The main issue is that of the camera. With so many buildings, over hangs, nooks and crannies, the camera trailing your little worm as he negotiates the litany of obstacles can fluctuate between being functional and making you suspect that it is actually an operative of the opposing side. Navigating one particular building site, with my character wishing to scale its heights, the cam managed to get so snagged and confused that I spent most of my round’s time limit attempting to reorient myself with “up”. Such an extreme case was indeed rare, especially with the very open nature of the majority of levels, but it did scare me off from putting my worms in overly confined spaces.

Minor camera niggles also haunt the first-person aiming, where being too close to a wall or fence can actually cause your view to appear as though there is no obstruction. All well and good if one is simply scoping out the view, but launching a small nuclear warhead and finding it detonates the instant it leaves your barrel can come as quite a surprise.

For stalwarts of the series, this first-person aiming will be the biggest shock to the system. Close quarters combat involving classics like the baseball bat or dragon punch require little precision, whereas fire any ballistic and you’ll have to hold down X and see through the worms eyes, adjusting his orientation as you see fit. Whilst not problematic in itself, there is a jolting transition between the view of the main game camera and the worm itself, which can prove disorientating and unnecessary as you try and find yourself as the clock ticks down.

Though the poor (in both senses of the word) camera seems to be the weak link, it’s only because – whilst the rest of the formula has had since the days of the Amiga to be refined into a critical and commercial success- there have only been fleeting attempts at solidifying Worms in the third-dimension. It’s by no means a deal breaker, it’s just that at times it is more noticeable than others.

The added freedom that is granted by Team 17 to its pink, earth dwelling mascots is not taken for granted, either. The landscapes crafted for them throughout the campaign and multiplayer are varied and a good balance of open spaces and impromptu barricades. The basic platforming talents that have existed from the very first title – the long jump and the high backflip – allow intuitive traversal of wizard towers, wind generators and building sites ripe with planks and staircases. Gone, or so it seems, are those moments of being stuck on a single pixel of unexploded earth, and in its stead is a definite design for allowing your team to scale and take advantage of higher ground. This comes at the cost of the fun a randomised terrain could bring, but it’s a fair trade.

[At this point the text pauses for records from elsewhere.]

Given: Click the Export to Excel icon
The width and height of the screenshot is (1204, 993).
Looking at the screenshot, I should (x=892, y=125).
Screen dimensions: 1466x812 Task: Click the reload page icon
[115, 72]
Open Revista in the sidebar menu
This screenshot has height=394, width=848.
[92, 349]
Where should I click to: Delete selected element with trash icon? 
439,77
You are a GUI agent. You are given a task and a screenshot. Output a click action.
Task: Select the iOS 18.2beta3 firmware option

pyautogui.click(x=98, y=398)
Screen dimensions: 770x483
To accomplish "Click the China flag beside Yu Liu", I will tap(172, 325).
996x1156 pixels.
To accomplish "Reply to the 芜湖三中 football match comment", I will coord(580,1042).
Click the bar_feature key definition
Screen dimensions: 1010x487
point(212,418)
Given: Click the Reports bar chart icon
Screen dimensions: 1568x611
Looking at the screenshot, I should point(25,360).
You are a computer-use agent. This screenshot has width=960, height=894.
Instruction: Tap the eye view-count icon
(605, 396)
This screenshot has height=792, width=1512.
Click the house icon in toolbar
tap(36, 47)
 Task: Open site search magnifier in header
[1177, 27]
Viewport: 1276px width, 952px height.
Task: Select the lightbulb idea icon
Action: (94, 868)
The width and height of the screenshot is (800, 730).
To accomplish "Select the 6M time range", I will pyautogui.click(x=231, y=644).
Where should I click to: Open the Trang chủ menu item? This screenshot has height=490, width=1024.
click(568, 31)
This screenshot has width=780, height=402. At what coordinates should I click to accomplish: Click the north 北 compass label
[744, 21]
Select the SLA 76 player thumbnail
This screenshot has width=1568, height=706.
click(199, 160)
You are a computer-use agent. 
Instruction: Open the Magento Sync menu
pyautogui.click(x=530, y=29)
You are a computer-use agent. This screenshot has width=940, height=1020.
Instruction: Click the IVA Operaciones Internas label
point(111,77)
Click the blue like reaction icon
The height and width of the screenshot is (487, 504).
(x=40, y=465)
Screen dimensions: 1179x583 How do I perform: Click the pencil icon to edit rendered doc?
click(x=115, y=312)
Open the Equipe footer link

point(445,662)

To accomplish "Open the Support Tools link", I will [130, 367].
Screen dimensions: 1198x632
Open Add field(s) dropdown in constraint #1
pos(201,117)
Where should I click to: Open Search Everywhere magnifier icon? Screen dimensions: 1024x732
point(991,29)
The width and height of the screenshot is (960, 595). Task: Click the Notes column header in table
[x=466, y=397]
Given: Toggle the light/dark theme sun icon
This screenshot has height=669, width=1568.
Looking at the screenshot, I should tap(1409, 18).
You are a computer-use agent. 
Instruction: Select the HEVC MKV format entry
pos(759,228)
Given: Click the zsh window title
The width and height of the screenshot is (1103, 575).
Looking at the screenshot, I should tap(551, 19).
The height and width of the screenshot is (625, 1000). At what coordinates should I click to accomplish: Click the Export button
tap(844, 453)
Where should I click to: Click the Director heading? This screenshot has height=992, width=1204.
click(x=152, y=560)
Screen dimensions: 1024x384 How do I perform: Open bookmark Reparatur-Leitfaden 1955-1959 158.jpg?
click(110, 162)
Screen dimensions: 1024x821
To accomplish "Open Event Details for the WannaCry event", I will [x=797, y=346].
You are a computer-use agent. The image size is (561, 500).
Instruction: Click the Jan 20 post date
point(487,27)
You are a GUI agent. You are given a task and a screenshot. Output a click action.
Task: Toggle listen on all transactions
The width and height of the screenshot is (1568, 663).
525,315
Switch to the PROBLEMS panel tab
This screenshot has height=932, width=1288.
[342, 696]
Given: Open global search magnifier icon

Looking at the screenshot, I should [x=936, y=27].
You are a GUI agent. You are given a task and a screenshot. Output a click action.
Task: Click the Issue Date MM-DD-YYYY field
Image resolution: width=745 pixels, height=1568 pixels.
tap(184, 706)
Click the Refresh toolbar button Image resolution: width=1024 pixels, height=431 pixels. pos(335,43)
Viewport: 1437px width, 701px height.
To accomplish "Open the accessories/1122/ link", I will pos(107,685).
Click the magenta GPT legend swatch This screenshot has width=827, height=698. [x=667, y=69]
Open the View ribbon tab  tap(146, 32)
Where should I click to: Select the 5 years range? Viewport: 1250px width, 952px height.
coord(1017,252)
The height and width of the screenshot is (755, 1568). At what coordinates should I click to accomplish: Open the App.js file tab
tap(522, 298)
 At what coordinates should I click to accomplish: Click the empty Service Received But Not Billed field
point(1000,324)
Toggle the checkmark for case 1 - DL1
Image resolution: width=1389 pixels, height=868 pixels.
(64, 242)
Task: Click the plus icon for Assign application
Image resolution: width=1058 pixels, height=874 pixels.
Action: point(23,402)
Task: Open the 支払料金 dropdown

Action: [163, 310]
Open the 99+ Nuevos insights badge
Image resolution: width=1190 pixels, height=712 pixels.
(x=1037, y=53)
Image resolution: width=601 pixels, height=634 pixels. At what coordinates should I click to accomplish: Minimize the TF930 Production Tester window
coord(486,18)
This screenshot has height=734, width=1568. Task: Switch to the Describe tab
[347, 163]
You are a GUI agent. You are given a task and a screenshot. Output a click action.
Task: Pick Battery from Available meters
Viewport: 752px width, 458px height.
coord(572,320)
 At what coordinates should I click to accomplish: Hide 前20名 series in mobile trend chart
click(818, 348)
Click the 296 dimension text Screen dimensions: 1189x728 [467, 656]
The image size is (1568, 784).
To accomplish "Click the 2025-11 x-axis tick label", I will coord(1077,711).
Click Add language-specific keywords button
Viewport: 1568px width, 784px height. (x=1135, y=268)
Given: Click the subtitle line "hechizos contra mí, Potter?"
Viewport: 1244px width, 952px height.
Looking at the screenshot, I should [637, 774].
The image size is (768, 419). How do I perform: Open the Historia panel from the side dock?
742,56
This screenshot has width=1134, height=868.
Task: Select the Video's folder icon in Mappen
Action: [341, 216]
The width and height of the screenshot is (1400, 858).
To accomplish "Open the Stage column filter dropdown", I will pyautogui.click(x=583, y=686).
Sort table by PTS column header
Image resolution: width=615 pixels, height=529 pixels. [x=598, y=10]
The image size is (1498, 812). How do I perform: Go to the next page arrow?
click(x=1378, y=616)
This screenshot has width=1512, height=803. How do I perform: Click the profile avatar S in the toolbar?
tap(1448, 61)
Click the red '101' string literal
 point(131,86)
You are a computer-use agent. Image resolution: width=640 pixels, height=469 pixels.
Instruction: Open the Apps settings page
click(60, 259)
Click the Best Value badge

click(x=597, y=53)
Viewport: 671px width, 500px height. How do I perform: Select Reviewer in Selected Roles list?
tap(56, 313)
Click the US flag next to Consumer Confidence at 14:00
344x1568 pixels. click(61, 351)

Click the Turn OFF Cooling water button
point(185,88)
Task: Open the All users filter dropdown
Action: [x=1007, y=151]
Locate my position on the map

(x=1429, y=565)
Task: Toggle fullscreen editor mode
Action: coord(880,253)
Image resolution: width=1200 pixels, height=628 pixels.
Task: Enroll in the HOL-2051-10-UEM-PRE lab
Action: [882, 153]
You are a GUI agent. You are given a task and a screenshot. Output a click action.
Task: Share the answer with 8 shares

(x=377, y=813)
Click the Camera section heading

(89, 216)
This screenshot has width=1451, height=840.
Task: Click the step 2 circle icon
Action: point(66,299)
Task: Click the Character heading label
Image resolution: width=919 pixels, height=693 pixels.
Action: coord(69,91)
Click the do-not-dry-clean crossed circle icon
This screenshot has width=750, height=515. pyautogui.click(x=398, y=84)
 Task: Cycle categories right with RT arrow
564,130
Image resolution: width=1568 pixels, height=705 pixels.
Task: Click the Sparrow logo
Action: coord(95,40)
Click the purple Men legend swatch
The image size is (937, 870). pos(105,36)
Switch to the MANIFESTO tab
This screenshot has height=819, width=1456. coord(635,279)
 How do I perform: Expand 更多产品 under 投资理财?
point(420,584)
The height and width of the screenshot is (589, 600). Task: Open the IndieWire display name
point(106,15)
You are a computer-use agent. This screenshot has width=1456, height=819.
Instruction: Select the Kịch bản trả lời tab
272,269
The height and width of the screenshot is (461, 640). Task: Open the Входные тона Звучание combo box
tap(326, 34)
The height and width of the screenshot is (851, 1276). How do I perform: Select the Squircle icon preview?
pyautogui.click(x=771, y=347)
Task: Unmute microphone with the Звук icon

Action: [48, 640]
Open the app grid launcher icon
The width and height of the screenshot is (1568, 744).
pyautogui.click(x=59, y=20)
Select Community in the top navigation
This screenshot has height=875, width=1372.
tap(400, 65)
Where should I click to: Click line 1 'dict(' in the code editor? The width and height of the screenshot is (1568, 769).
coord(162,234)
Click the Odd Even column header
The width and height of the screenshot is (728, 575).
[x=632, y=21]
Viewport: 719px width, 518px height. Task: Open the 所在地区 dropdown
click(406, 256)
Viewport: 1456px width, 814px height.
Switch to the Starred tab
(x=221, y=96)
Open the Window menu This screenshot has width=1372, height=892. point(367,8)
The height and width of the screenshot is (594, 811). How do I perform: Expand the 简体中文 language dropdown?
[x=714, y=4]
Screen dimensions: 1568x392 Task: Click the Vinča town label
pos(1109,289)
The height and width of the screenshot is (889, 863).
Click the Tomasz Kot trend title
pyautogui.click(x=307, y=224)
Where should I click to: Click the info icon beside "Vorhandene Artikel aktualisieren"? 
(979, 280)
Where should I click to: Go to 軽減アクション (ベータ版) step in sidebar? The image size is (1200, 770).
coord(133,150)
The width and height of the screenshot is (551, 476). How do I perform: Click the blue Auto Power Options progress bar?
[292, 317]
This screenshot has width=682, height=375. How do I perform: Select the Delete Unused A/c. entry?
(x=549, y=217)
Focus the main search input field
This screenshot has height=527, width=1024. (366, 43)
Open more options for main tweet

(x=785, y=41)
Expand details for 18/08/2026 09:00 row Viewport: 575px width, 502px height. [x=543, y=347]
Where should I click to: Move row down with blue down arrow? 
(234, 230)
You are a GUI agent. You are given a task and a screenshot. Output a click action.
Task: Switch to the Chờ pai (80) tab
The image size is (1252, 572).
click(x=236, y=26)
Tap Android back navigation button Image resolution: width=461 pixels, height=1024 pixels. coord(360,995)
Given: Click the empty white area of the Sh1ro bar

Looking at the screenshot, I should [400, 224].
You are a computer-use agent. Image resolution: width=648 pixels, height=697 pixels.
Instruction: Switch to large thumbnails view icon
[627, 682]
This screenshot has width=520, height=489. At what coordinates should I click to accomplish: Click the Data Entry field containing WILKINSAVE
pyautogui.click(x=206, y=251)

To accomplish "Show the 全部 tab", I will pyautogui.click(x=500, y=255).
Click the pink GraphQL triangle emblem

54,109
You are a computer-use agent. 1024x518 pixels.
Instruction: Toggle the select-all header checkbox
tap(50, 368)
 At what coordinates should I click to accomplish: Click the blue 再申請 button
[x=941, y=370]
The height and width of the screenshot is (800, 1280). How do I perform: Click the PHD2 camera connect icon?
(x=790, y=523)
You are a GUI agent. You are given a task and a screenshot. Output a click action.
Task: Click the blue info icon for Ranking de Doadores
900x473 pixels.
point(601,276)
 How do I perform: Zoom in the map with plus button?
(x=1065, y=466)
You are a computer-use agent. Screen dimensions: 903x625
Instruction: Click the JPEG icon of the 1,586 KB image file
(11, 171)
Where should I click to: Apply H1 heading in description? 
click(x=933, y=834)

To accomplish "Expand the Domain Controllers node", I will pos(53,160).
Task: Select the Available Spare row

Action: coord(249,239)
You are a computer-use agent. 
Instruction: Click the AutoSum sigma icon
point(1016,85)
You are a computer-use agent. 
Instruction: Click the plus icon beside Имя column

Of course the true test of any Worms title is in the multiplayer, be it over Live or jostling with a couch-sharing buddy, and the joys are still there. The prospect of a Worms battle may not be as fresh as it once was, but the familiarity swings both ways; yes, you’ve played it countless times before, but there is a reason for that and it’s because boiled down it is simple and moreish. Be it custom weapons or a classic fight involving nothing but bazookas and grenades, any issues with cameras are forgotten as the worms start throwing high-pitched insults at each other. All it takes is the wind blowing a missile slightly off course and hilarity can ensue in any number of ways as mines roll into the course of unsuspecting worms, strings of explosions can reach unintended targets, or even a good old double-cross. There is a meaty single-player campaign (also joined by an import of the Worms 3D campaign), strung together by series of pitched battles and platforming-based fetch quests to occupy your time, nevertheless this only serves to strengthen the feeling that Worms is best when it is a multiplayer game.

The transition from the traditional flat view will not be for everyone, and at times it is questionable whether the series truly benefits from this direction, but for each downside there is an up. The levels have far more personality, and bending a rocket around a rocky outcrop and through a horses legs is just downright flashy. It could be the injection the series has been requiring to give it new legs, but then again these chaps have been surviving without those limbs for quite some time.